> [Your objective] Your job is to print, exactly, the lines in the data below from the line with "Task: Open the drive belt link" through the line with "The width and height of the screenshot is (1828, 710).", both included, and to omit any picture.

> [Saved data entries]
+-------+

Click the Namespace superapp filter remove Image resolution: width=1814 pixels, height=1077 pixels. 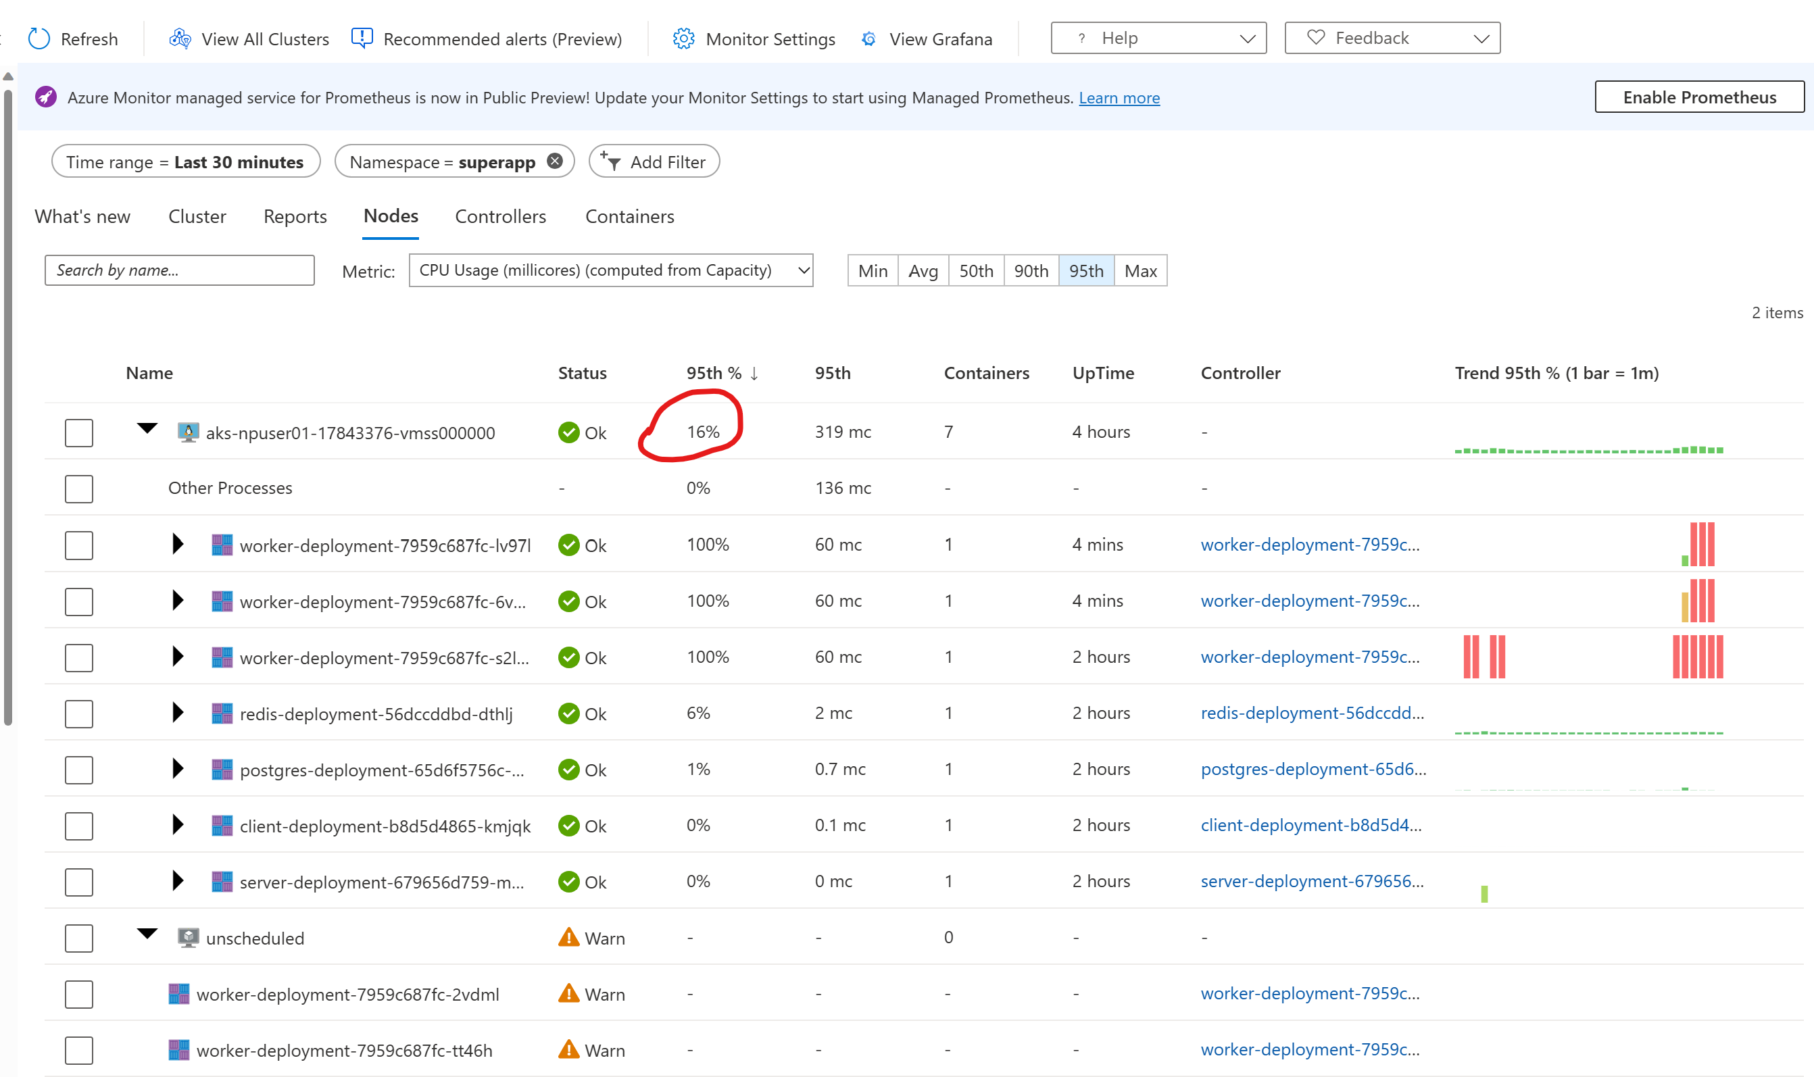point(553,162)
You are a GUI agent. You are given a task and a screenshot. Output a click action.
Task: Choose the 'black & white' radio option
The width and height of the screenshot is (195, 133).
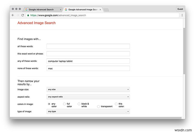click(x=79, y=104)
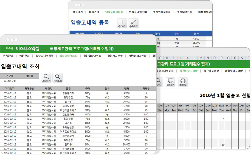Click the 비즈폼 비즈니스엑셀 logo

pyautogui.click(x=23, y=48)
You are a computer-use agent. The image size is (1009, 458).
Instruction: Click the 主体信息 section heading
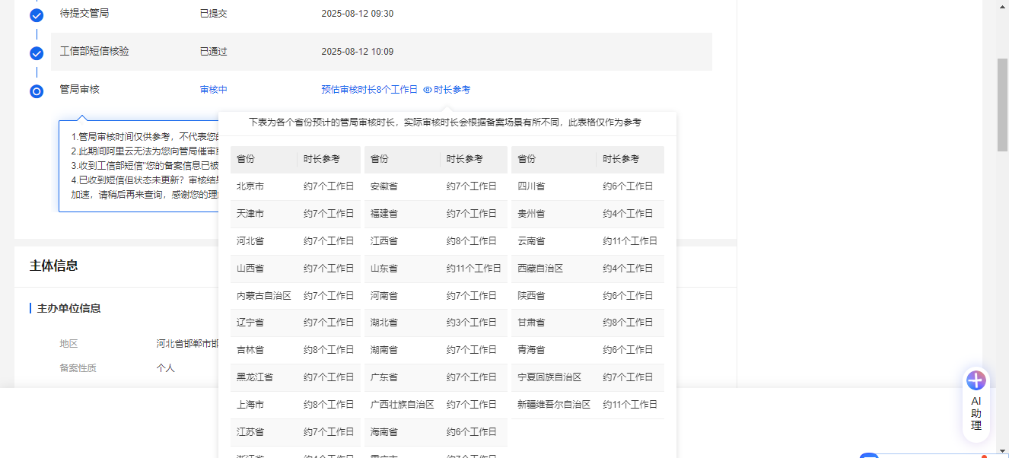coord(54,266)
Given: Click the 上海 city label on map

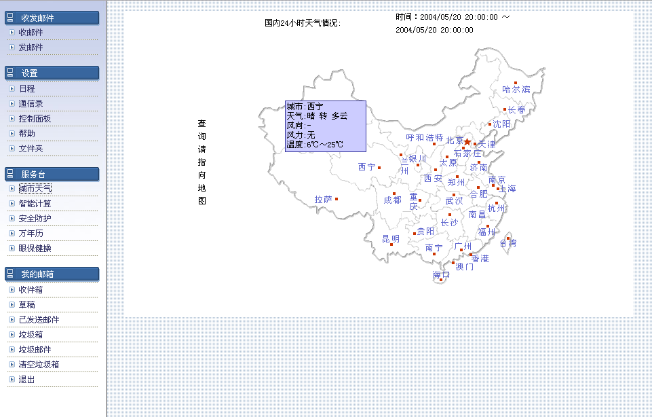Looking at the screenshot, I should [x=507, y=189].
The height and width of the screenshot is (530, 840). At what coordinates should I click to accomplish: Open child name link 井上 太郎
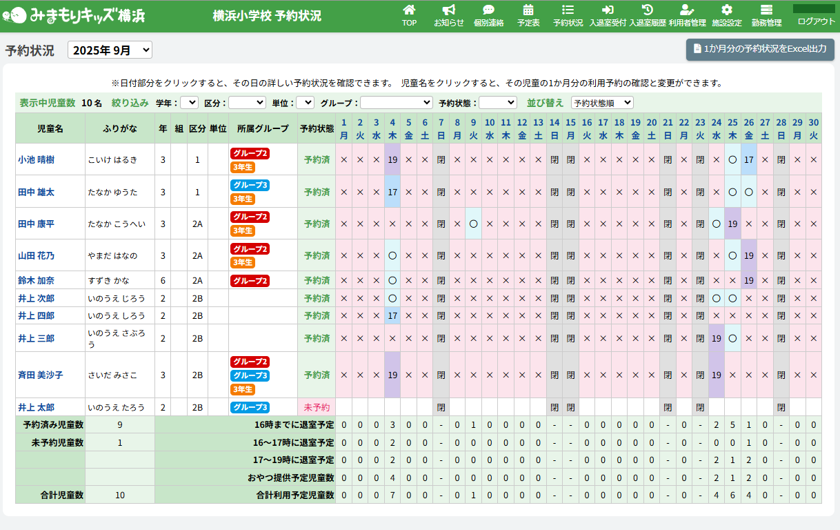[36, 407]
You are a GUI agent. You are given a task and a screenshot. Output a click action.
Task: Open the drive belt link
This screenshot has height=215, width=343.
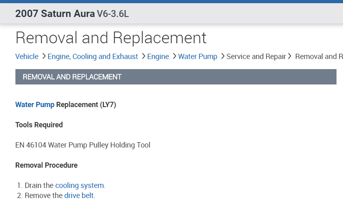coord(79,196)
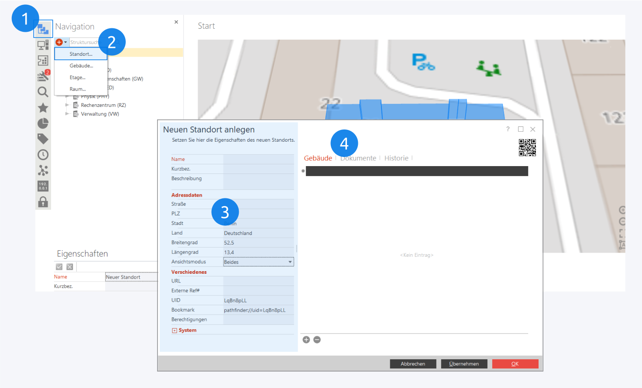Screen dimensions: 642x388
Task: Click the Name input field in dialog
Action: [x=258, y=159]
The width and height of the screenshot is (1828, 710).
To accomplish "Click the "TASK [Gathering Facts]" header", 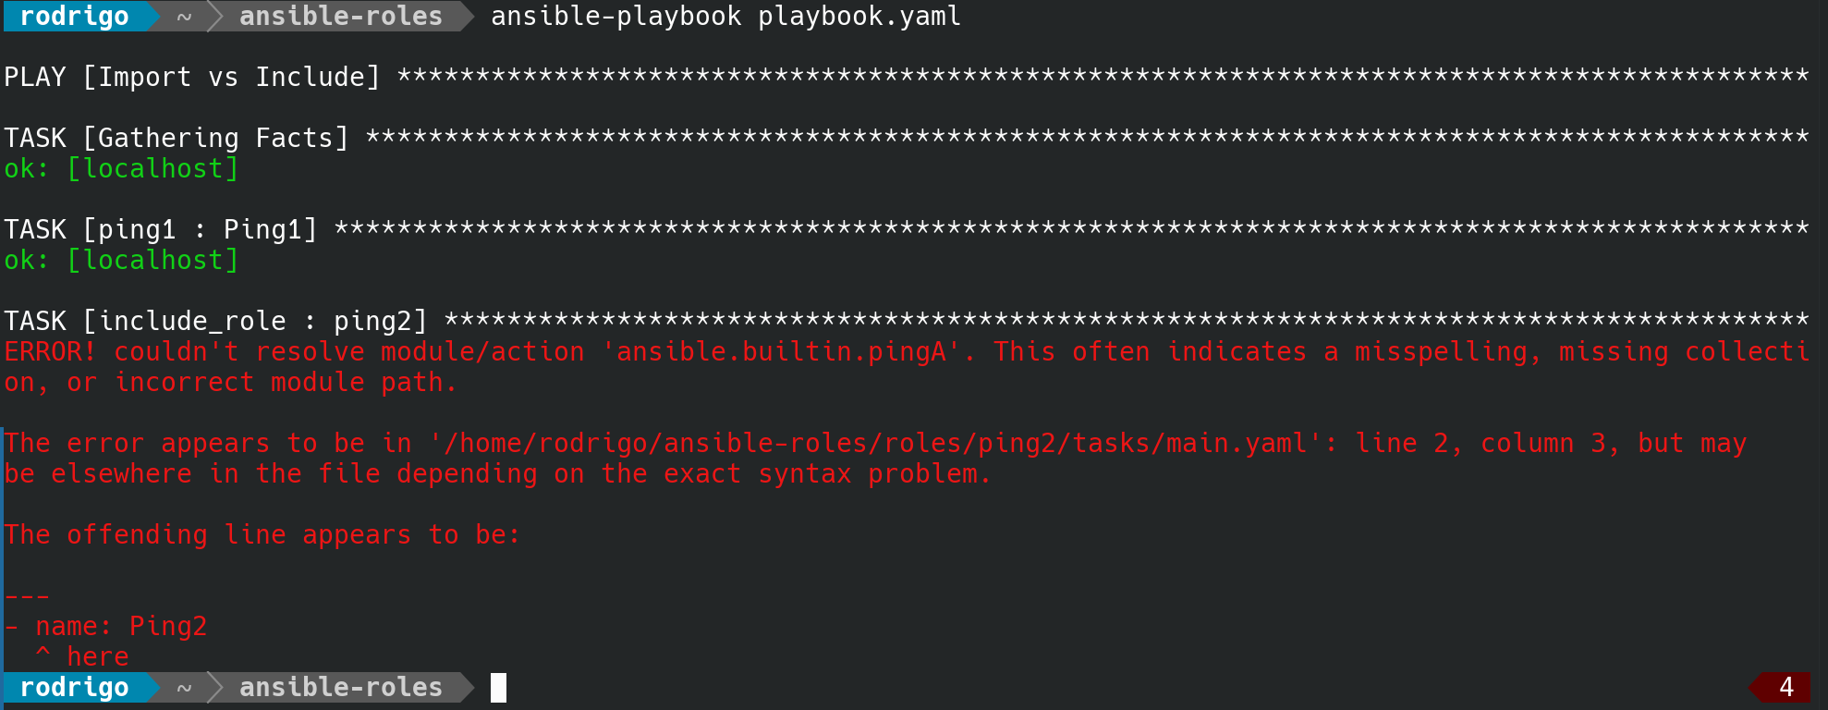I will pos(177,138).
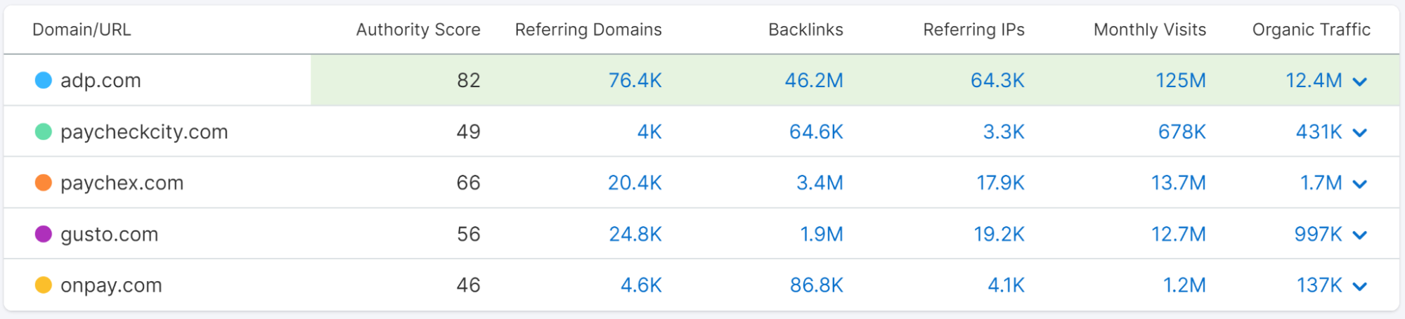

+-------+

> [Solution to the exercise]
Task: Open the drive belt link
This screenshot has height=215, width=343.
coord(79,196)
Screen dimensions: 642x388
Task: Click the Name input field in dialog
Action: [x=258, y=159]
The width and height of the screenshot is (1828, 710).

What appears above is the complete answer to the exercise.